In den Schnüffelboxen meinten Luca und Luc, Romy und Lars, Nele und Julia Tagetes und Basilikum zu erkennen. Nach kurzer Diskussion einigten sie sich darauf, dass der Specht – und nicht der Förster – der Zimmermann des Waldes ist. Bundesförster Rainer Schmidt ließ die Länge eines gefällten Kiefernstammes schätzen und beantwortete viele Fragen. „Der Förster ist der Bauer des Waldes, er bewirtschaftet den Wald“, erklärte er seine Arbeit.

Rolf Westermeyer und Friedrich-Wilhelm Havermeyer vom Hegering Lotte hielten Sitzstöcke und Ferngläser bereit und forderten die Kinder auf Tiere zu entdecken. „Das ist doch nicht echt!“, rief Nele, die einen Rehbock entdeckt hatte. Echt waren natürlich auch nicht Steinmarder, Fuchs, Eule, Eichhörnchen und Fasan an der Station von Jägerin Veronika Wünsche. „Dort hängt die Polizei des Waldes“, wollte sie gerade erklären, als ein Kind entsetzt fragte. „Wo hängt ein Polizist?“ Die Aufregung legte sich schnell, es handelte sich nämlich nur um den schönen bunten Eichelhäher.

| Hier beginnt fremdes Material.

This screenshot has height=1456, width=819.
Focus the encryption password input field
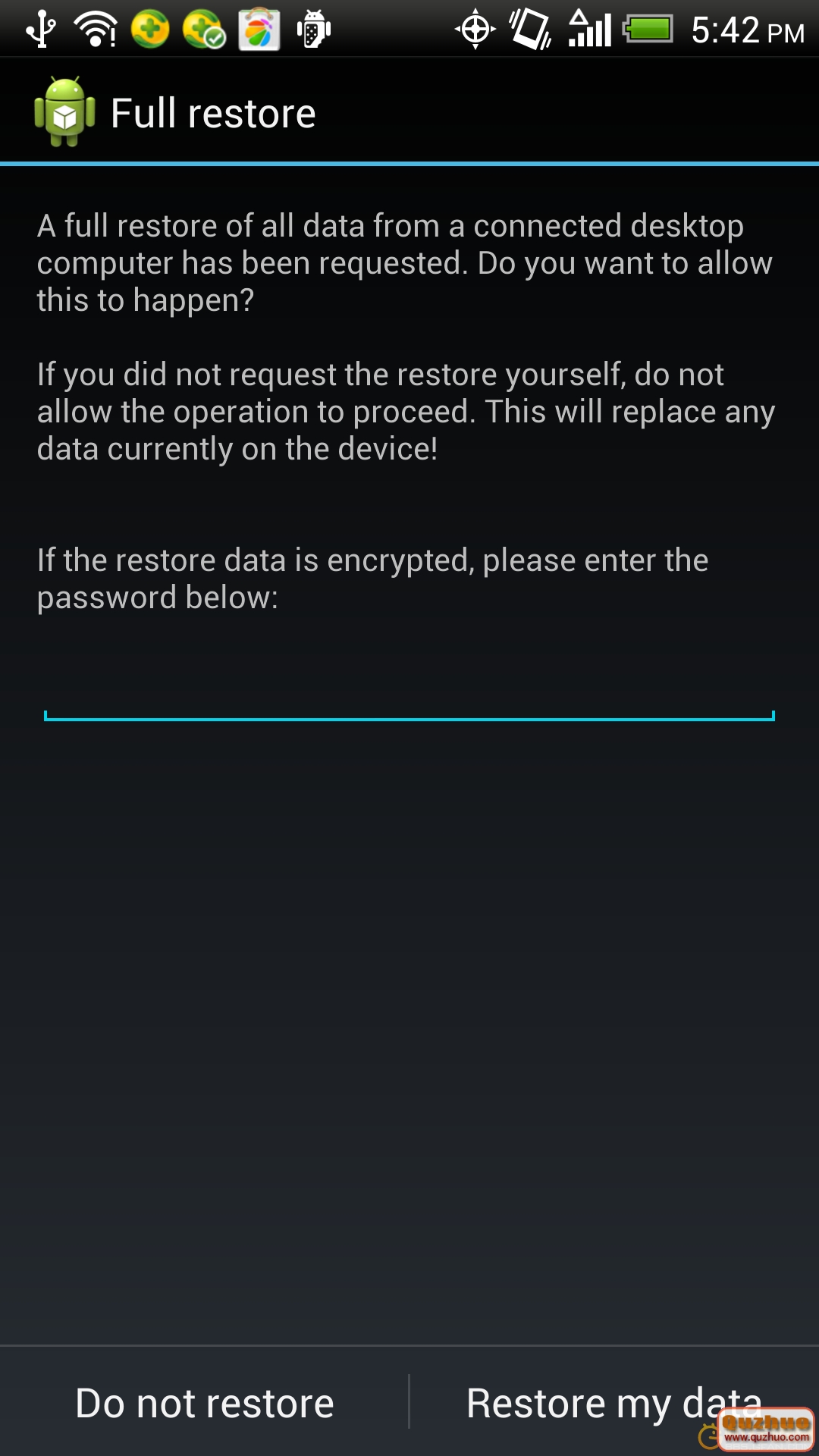(410, 690)
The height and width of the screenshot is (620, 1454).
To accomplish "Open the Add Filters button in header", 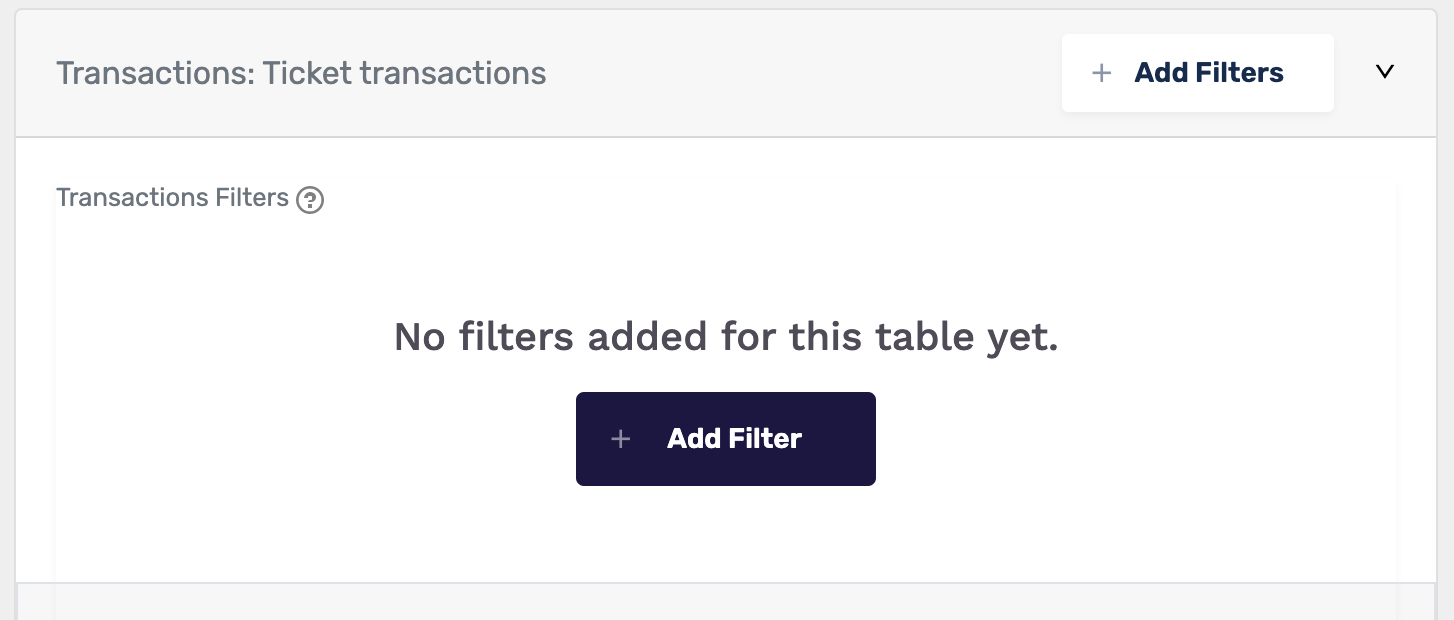I will [x=1198, y=73].
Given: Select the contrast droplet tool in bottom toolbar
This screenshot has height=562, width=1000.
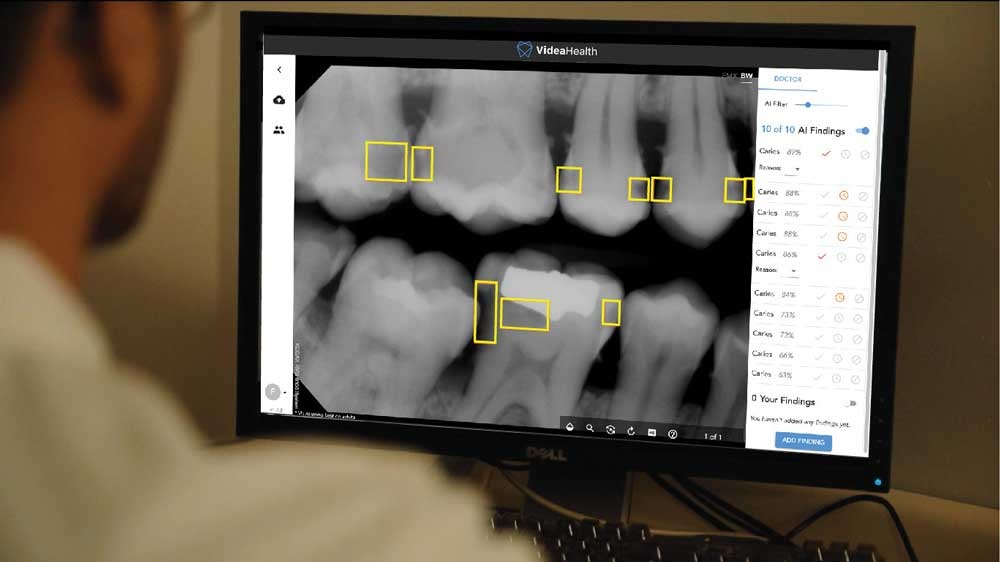Looking at the screenshot, I should point(569,429).
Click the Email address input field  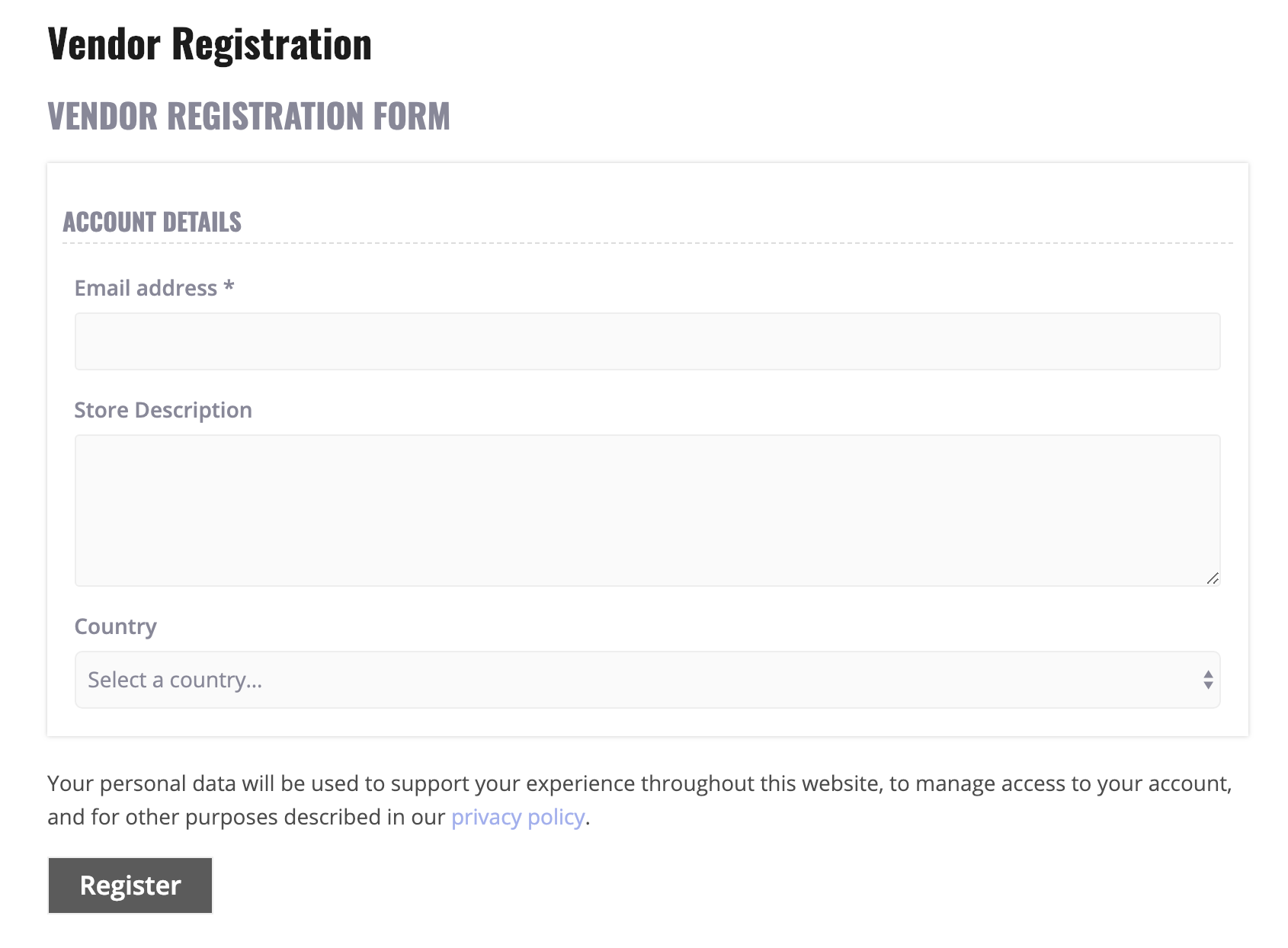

An der Flaßpöhle, einem ehemaligen Löschwasserteich, luden Dieter Zehm vom Heimatverein und Ursula Wilm-Chemnitz die Kinder zum Wassertemperatur messen und sportlichen Tannenzapfen-Zielwerfen ein. Nele und Romy dokumentierten jede Antwort auf dem Gruppen-Arbeitsbogen. Als sie auf dem weiteren Weg eine Unterhose im Baum entdeckten, wussten sie gleich Bescheid. „Die gehört nicht in den Wald!“ Jäger Florenz Siebelmann erklärte den Schülern, was man für die Jagd und andere wichtige Aufgaben so benötigt. Mit der Mauspfeife kann er Füchse und mit der Rehblatter Rehböcke anlocken. Die Kinder fanden das Jagen gar nicht gut, doch Siebelmann betonte, dass die Jäger den Abschussplan der Behörden einhalten müssen.

Mit Unterstützung von Kammerförster Ansgar Bregen-Meiners durften die Kinder einen kleinen Ast durchsägen und lernten die Namen der übrigen Werkzeuge kennen. Auf der Zielgerade erklärte Wolfgang Teepe vom Hegering Westerkappeln, dass Pflanzen und Tiere helfen, alte liegen gebliebene Holzstämme wieder in fruchtbare Erde umzuwandeln. Und was sollte das Bonbon, das unterwegs schon gegessen worden war? Hatten alle Kinder das Papier wieder mitgebracht oder weggeworfen? Als Beweis musste jede Gruppe das Papier an die Arbeitsbögen heften. Das eine oder andere war wohl aus einem Hosentaschenloch gerutscht.

Bei Werner Nienhüser und seinem Waldteam sprießen schon neue Ideen zu den kommenden Waldjugendspielen, die fester Bestandteil des Schulunterrichts sind: „Ich möchte die Spiele gerne irgendwann zertifizieren lassen“, wünscht er sich.